TASK INSTRUCTIONS »
Write the listing out again, exactly as it appears.

DATA »
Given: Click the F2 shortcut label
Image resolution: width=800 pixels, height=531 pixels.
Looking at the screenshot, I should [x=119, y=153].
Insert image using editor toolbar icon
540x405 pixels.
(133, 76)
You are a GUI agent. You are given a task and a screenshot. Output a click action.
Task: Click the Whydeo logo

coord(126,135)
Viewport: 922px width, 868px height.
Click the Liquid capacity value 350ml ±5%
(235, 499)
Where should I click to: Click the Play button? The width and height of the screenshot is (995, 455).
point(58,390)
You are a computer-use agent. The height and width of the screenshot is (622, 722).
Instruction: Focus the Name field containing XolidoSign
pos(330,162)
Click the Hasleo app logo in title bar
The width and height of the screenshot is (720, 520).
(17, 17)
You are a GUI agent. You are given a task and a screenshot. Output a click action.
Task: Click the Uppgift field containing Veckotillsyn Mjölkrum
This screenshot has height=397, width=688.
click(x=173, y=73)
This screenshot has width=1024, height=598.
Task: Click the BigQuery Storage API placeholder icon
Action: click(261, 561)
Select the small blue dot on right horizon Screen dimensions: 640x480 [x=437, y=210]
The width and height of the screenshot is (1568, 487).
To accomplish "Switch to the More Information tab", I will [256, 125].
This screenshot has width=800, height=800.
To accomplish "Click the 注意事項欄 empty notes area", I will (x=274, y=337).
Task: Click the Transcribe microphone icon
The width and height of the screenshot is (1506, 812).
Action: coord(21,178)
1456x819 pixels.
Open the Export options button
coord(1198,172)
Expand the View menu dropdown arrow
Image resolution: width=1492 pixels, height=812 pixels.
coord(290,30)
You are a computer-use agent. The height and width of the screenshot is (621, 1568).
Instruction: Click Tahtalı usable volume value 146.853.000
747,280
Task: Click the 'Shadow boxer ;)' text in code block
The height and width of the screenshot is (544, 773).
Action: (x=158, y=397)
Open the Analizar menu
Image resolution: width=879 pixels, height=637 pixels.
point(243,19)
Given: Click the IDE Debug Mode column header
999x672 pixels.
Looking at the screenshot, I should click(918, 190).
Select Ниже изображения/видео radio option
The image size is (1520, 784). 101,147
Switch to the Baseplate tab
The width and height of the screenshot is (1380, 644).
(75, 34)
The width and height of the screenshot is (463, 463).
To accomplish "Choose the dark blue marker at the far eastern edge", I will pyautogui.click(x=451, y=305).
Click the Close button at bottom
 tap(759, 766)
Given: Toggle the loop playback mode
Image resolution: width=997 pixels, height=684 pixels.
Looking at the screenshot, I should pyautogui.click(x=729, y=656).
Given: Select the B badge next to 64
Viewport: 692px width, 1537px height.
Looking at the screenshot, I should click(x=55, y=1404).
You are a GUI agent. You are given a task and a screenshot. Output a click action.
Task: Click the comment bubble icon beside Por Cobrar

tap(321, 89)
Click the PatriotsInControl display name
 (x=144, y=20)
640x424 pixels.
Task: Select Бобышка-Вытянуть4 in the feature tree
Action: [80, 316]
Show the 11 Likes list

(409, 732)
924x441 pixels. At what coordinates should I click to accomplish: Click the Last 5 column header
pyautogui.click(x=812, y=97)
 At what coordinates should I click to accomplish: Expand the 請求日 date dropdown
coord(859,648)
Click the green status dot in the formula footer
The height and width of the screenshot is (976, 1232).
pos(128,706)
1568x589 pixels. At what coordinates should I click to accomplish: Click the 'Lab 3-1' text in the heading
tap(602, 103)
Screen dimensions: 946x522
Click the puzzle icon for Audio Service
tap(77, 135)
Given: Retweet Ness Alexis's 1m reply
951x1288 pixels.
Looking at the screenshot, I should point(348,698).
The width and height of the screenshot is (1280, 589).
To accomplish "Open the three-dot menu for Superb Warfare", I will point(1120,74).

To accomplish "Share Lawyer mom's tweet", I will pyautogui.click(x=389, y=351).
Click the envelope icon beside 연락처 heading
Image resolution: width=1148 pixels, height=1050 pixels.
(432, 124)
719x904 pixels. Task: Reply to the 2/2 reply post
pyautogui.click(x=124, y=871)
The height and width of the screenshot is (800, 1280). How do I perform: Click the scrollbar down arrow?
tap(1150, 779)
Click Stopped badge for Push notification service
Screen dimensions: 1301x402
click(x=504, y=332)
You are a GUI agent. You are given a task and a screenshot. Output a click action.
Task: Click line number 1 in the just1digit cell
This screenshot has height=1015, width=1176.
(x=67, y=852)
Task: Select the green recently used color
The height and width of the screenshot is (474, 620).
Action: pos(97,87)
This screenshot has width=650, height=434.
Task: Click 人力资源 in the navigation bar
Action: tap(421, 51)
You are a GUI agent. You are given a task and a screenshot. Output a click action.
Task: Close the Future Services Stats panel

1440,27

FINISHED TASK »
Given: Click the F2 shortcut label
Image resolution: width=800 pixels, height=531 pixels.
Looking at the screenshot, I should [x=119, y=153].
Insert image using editor toolbar icon
540x405 pixels.
(133, 76)
You are a GUI agent. You are given a task and a screenshot. Output a click action.
Task: Click the Whydeo logo

coord(126,135)
Viewport: 922px width, 868px height.
Click the Liquid capacity value 350ml ±5%
(235, 499)
Where should I click to: Click the Play button? The width and height of the screenshot is (995, 455).
point(58,390)
You are a computer-use agent. The height and width of the screenshot is (622, 722).
Instruction: Focus the Name field containing XolidoSign
pos(330,162)
Click the Hasleo app logo in title bar
The width and height of the screenshot is (720, 520).
(17, 17)
You are a GUI agent. You are given a task and a screenshot. Output a click action.
Task: Click the Uppgift field containing Veckotillsyn Mjölkrum
This screenshot has height=397, width=688.
click(x=173, y=73)
This screenshot has width=1024, height=598.
Task: Click the BigQuery Storage API placeholder icon
Action: click(261, 561)
Select the small blue dot on right horizon Screen dimensions: 640x480 [x=437, y=210]
The width and height of the screenshot is (1568, 487).
To accomplish "Switch to the More Information tab", I will [256, 125].
This screenshot has width=800, height=800.
To accomplish "Click the 注意事項欄 empty notes area", I will (x=274, y=337).
Task: Click the Transcribe microphone icon
The width and height of the screenshot is (1506, 812).
Action: coord(21,178)
1456x819 pixels.
Open the Export options button
coord(1198,172)
Expand the View menu dropdown arrow
Image resolution: width=1492 pixels, height=812 pixels.
coord(290,30)
You are a computer-use agent. The height and width of the screenshot is (621, 1568).
Instruction: Click Tahtalı usable volume value 146.853.000
747,280
Task: Click the 'Shadow boxer ;)' text in code block
The height and width of the screenshot is (544, 773).
Action: (x=158, y=397)
Open the Analizar menu
Image resolution: width=879 pixels, height=637 pixels.
point(243,19)
Given: Click the IDE Debug Mode column header
999x672 pixels.
Looking at the screenshot, I should click(918, 190).
Select Ниже изображения/видео radio option
The image size is (1520, 784). 101,147
Switch to the Baseplate tab
The width and height of the screenshot is (1380, 644).
(75, 34)
The width and height of the screenshot is (463, 463).
To accomplish "Choose the dark blue marker at the far eastern edge", I will pyautogui.click(x=451, y=305).
Click the Close button at bottom
 tap(759, 766)
Given: Toggle the loop playback mode
Image resolution: width=997 pixels, height=684 pixels.
Looking at the screenshot, I should pyautogui.click(x=729, y=656).
Given: Select the B badge next to 64
Viewport: 692px width, 1537px height.
Looking at the screenshot, I should click(x=55, y=1404).
You are a GUI agent. You are given a task and a screenshot. Output a click action.
Task: Click the comment bubble icon beside Por Cobrar

tap(321, 89)
Click the PatriotsInControl display name
 (x=144, y=20)
640x424 pixels.
Task: Select Бобышка-Вытянуть4 in the feature tree
Action: [80, 316]
Show the 11 Likes list

(409, 732)
924x441 pixels. At what coordinates should I click to accomplish: Click the Last 5 column header
pyautogui.click(x=812, y=97)
 At what coordinates should I click to accomplish: Expand the 請求日 date dropdown
coord(859,648)
Click the green status dot in the formula footer
The height and width of the screenshot is (976, 1232).
pos(128,706)
1568x589 pixels. At what coordinates should I click to accomplish: Click the 'Lab 3-1' text in the heading
tap(602, 103)
Screen dimensions: 946x522
Click the puzzle icon for Audio Service
tap(77, 135)
Given: Retweet Ness Alexis's 1m reply
951x1288 pixels.
Looking at the screenshot, I should point(348,698).
The width and height of the screenshot is (1280, 589).
To accomplish "Open the three-dot menu for Superb Warfare", I will point(1120,74).

To accomplish "Share Lawyer mom's tweet", I will pyautogui.click(x=389, y=351).
Click the envelope icon beside 연락처 heading
Image resolution: width=1148 pixels, height=1050 pixels.
(432, 124)
719x904 pixels. Task: Reply to the 2/2 reply post
pyautogui.click(x=124, y=871)
The height and width of the screenshot is (800, 1280). How do I perform: Click the scrollbar down arrow?
tap(1150, 779)
Click Stopped badge for Push notification service
Screen dimensions: 1301x402
click(x=504, y=332)
You are a GUI agent. You are given a task and a screenshot. Output a click action.
Task: Click line number 1 in the just1digit cell
This screenshot has height=1015, width=1176.
(x=67, y=852)
Task: Select the green recently used color
The height and width of the screenshot is (474, 620).
Action: pos(97,87)
This screenshot has width=650, height=434.
Task: Click 人力资源 in the navigation bar
Action: tap(421, 51)
You are a GUI agent. You are given a task and a screenshot. Output a click action.
Task: Close the Future Services Stats panel

1440,27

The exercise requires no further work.